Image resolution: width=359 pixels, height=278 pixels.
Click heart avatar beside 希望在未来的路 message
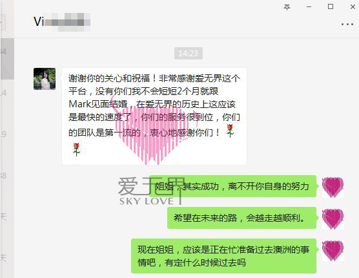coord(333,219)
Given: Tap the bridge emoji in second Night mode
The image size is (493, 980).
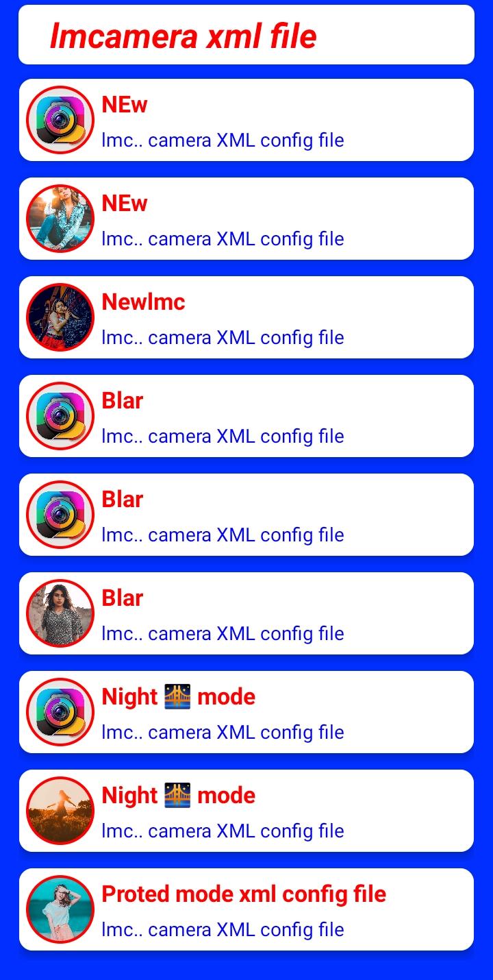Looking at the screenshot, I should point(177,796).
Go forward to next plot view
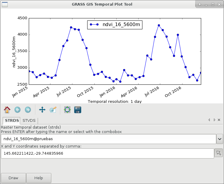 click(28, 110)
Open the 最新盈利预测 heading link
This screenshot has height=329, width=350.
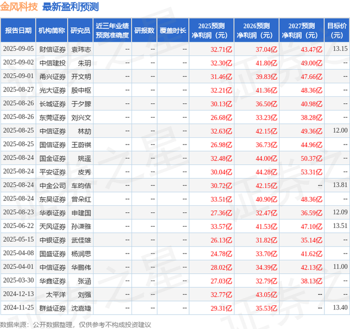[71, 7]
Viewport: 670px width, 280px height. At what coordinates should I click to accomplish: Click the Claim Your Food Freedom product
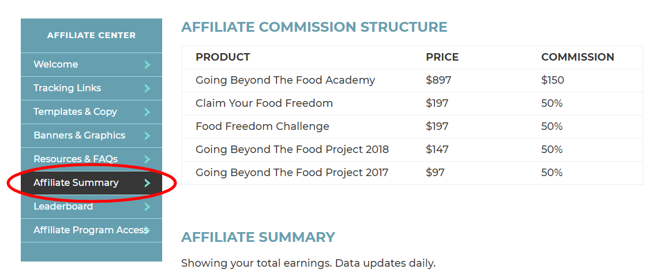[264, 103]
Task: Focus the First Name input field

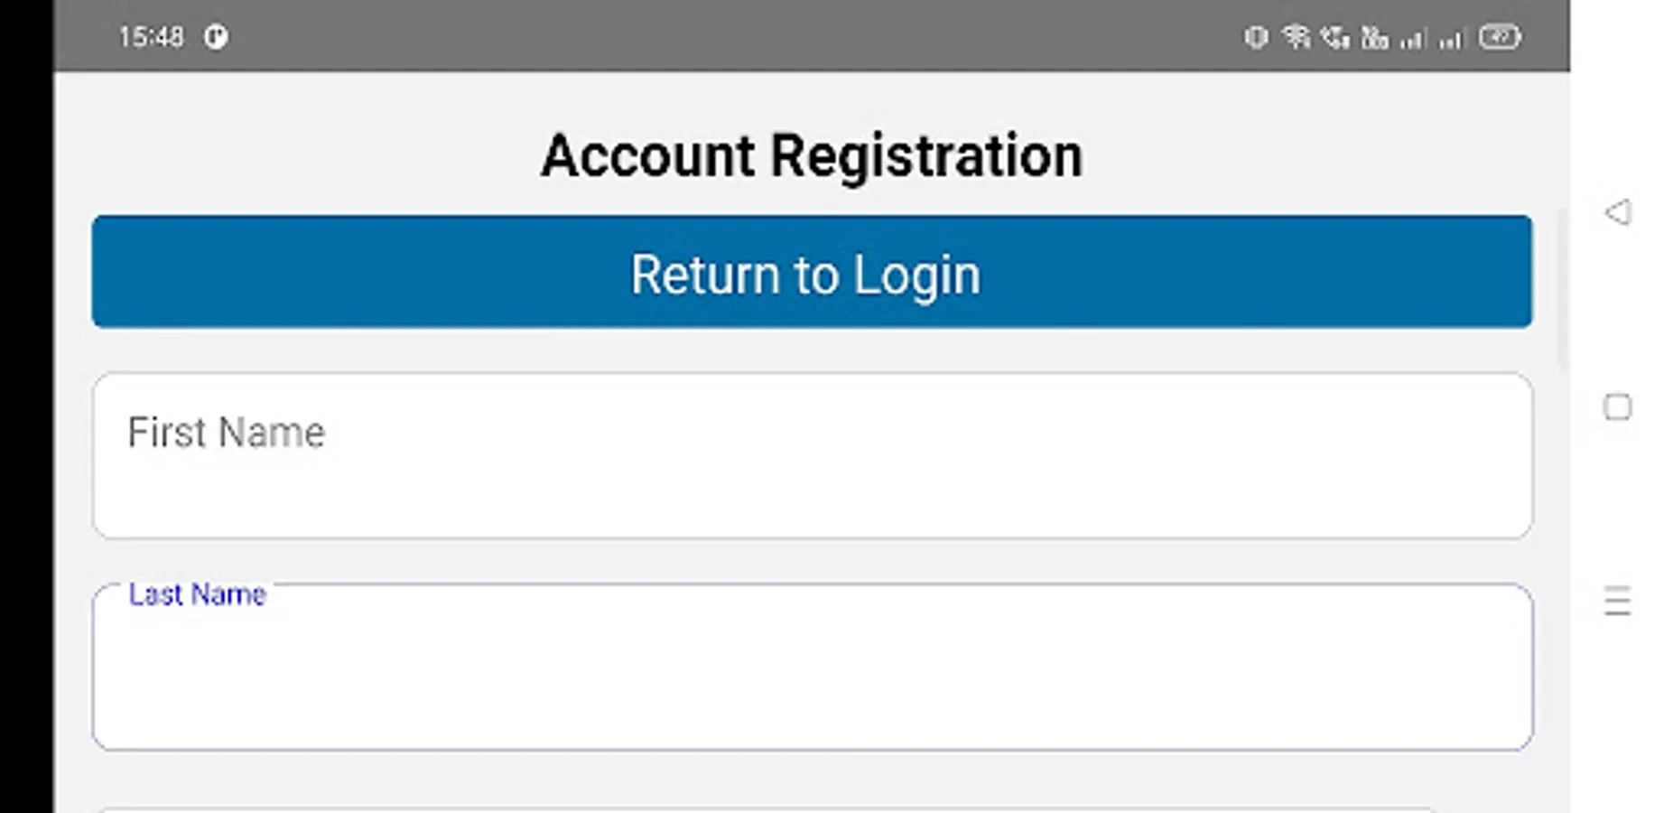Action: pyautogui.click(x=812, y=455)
__________________________________________________
▶ Aim of the exercise:
The records above are to be copied exactly, with no pictures carried over.

▶ Finished exercise:
Image resolution: width=359 pixels, height=278 pixels.
Click heart avatar beside 希望在未来的路 message
coord(333,219)
Given: Tap the bridge emoji in second Night mode
The image size is (493, 980).
Looking at the screenshot, I should point(177,796).
Go forward to next plot view
 click(28, 110)
Open the 最新盈利预测 heading link
This screenshot has height=329, width=350.
[71, 7]
Viewport: 670px width, 280px height. At what coordinates should I click to accomplish: Click the Claim Your Food Freedom product
[264, 103]
Task: Focus the First Name input field

Action: pyautogui.click(x=812, y=455)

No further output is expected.